╭─ Record list

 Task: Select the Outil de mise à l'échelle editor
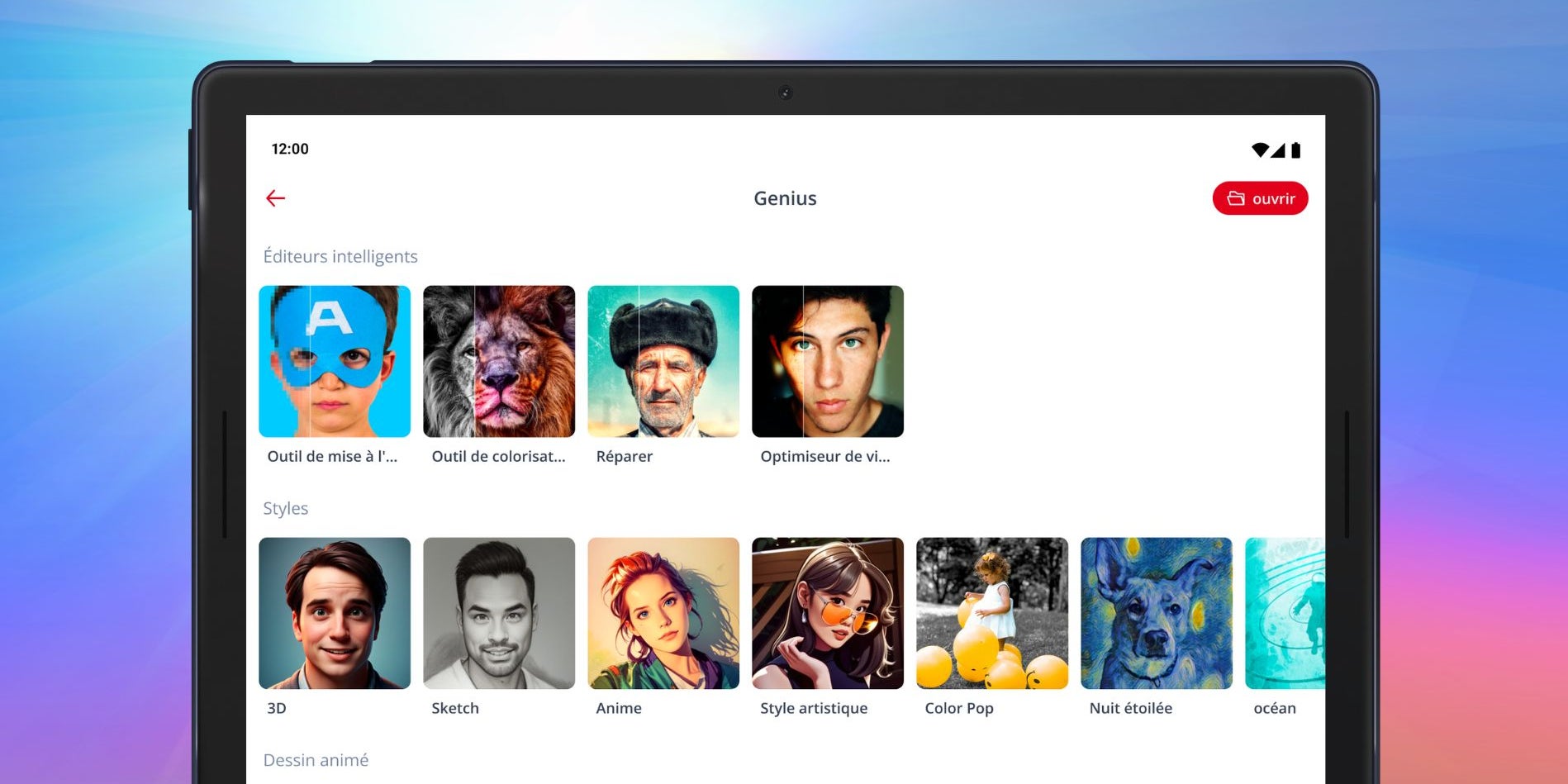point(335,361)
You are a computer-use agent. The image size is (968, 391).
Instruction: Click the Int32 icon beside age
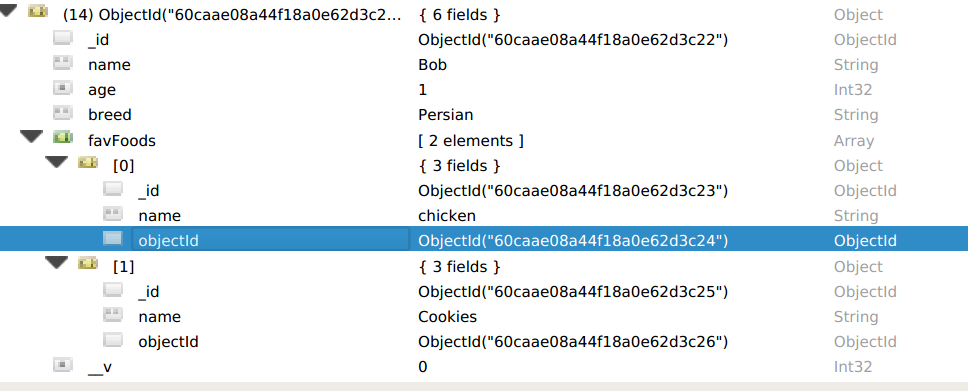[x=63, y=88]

╰─
╭─ Record list

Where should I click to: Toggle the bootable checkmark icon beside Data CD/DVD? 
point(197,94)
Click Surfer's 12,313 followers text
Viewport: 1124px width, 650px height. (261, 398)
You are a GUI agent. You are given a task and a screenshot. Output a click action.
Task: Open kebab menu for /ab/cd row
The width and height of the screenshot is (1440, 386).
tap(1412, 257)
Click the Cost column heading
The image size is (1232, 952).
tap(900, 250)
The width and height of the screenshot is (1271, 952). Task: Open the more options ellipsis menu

╰─
╭─ Record list

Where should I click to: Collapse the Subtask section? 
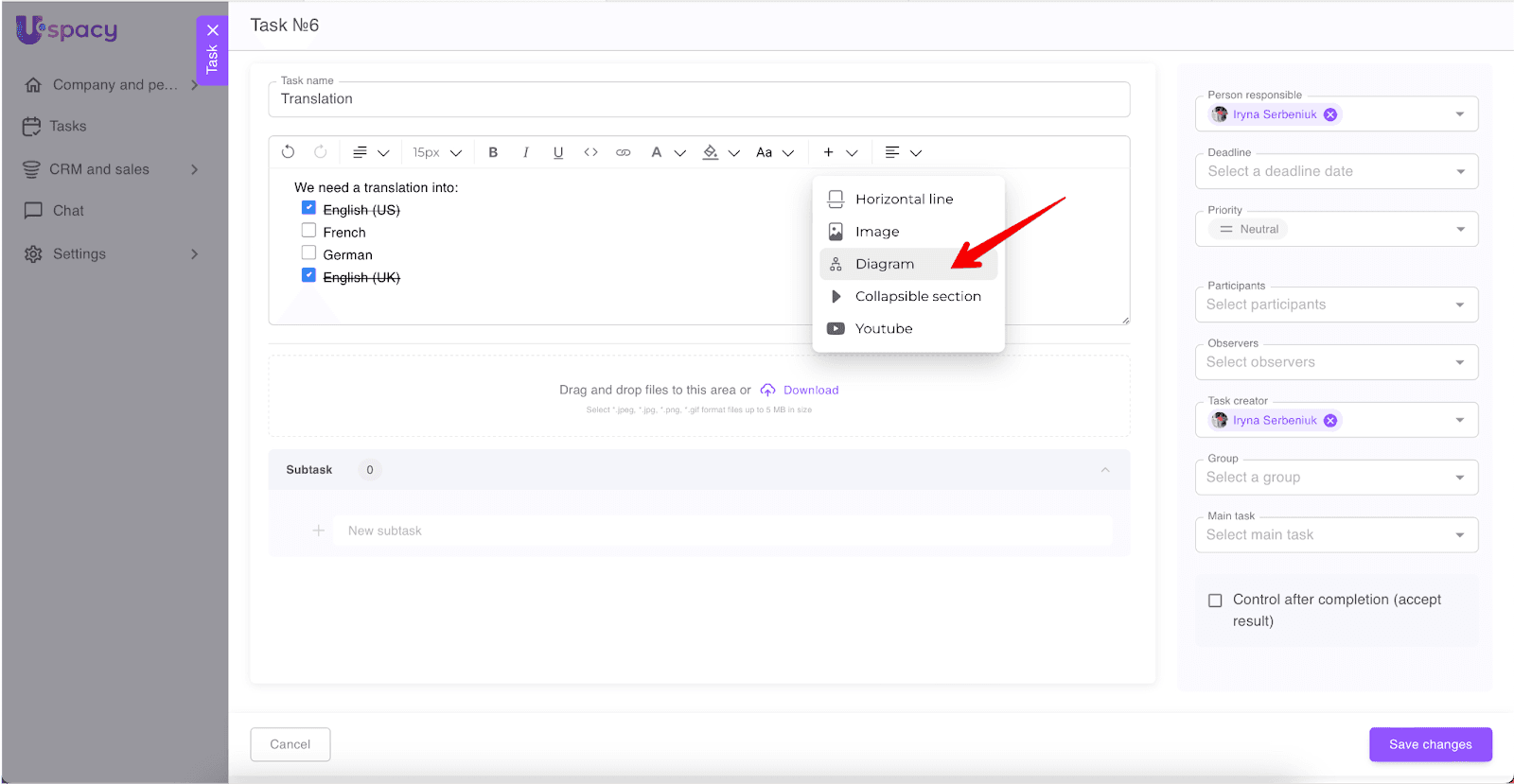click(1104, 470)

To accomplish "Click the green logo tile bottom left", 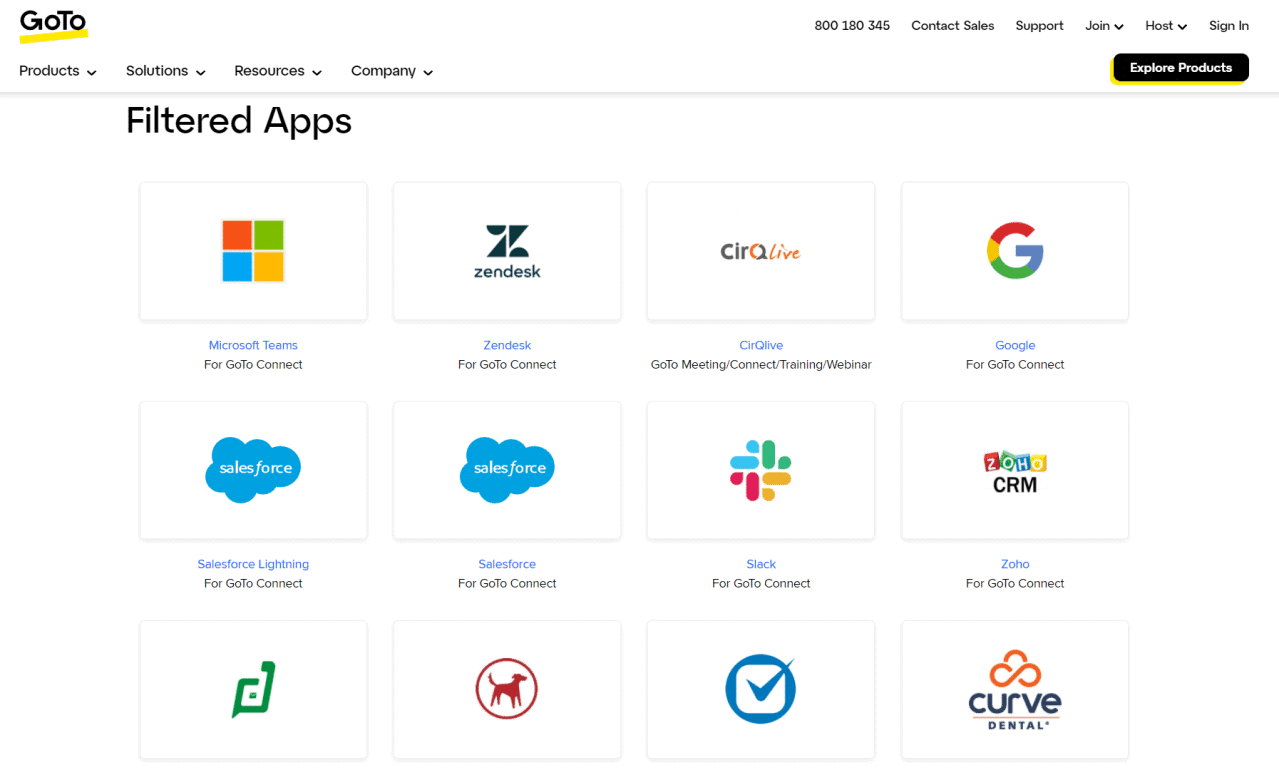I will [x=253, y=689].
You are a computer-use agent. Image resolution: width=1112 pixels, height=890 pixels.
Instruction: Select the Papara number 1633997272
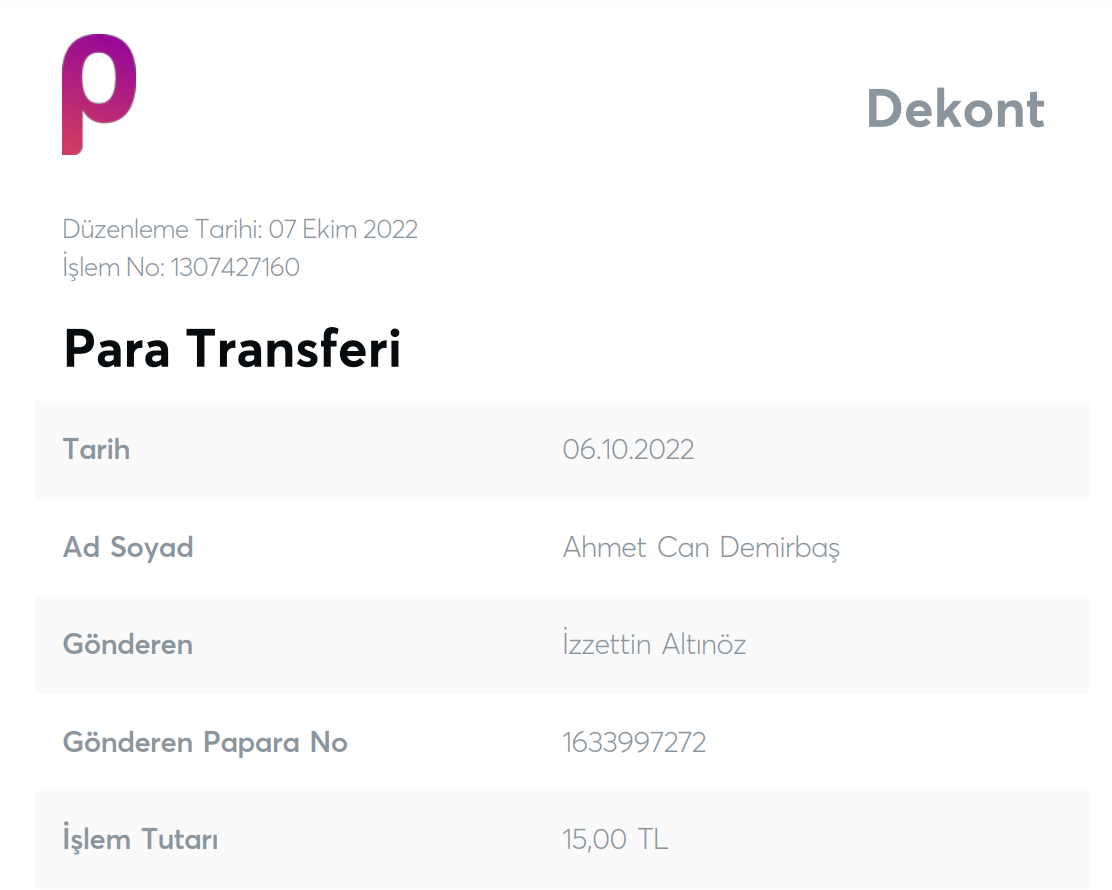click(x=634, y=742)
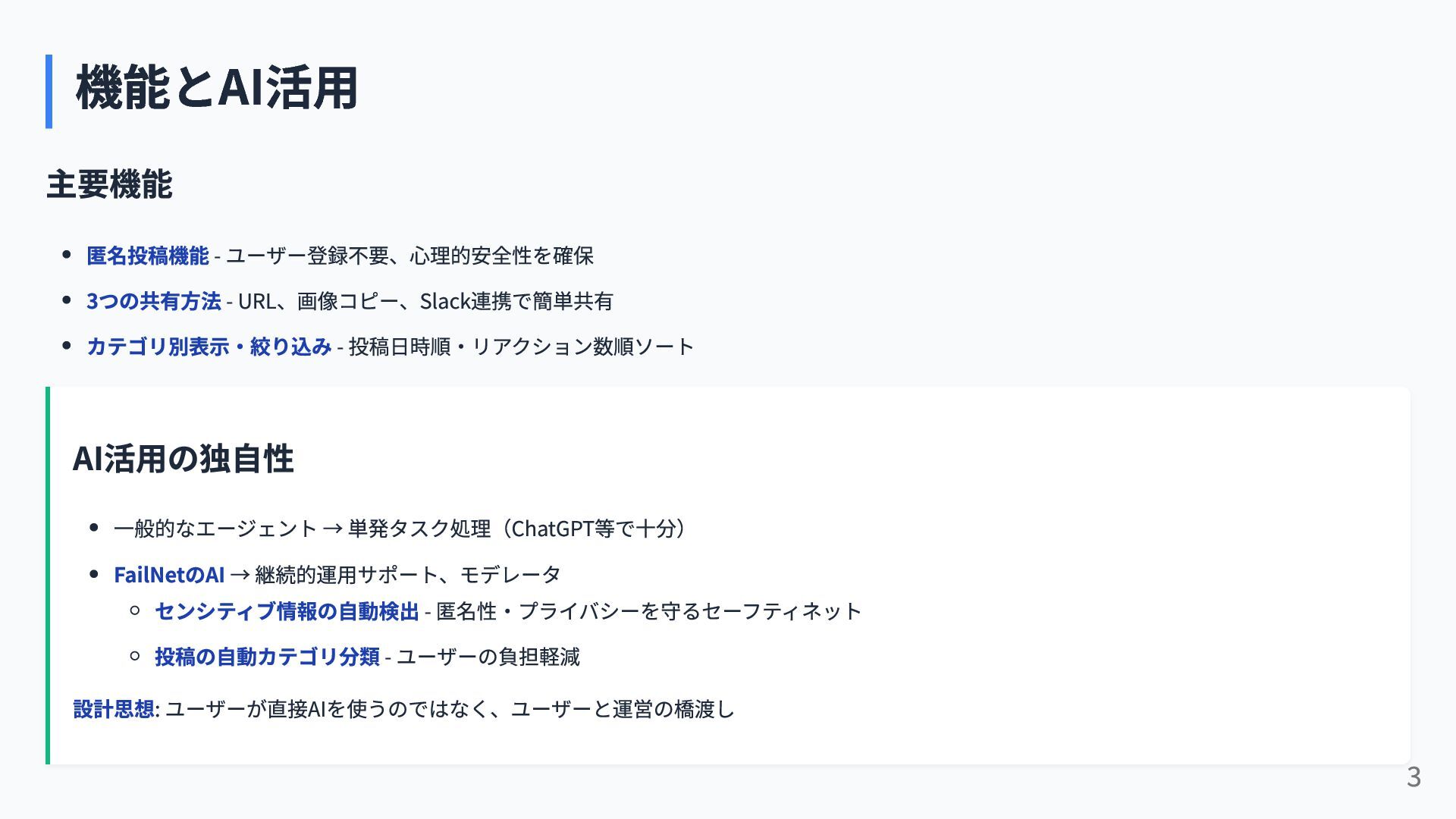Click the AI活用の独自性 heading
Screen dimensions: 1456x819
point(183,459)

╰─

▶ _Your instructions_:
Starting at the line that contains "You are a GUI" and ending after the line that contains "The width and height of the screenshot is (1271, 952).", write those lines out again, replacing "heading" with "header" and changing nothing else.

▶ _Full output_:
You are a GUI agent. You are given a task and a screenshot. Output a click action.
Task: Open kebab menu for /ab/cd row
The width and height of the screenshot is (1440, 386).
tap(1412, 257)
Click the Cost column header
The image size is (1232, 952).
tap(900, 250)
The width and height of the screenshot is (1271, 952). Task: Open the more options ellipsis menu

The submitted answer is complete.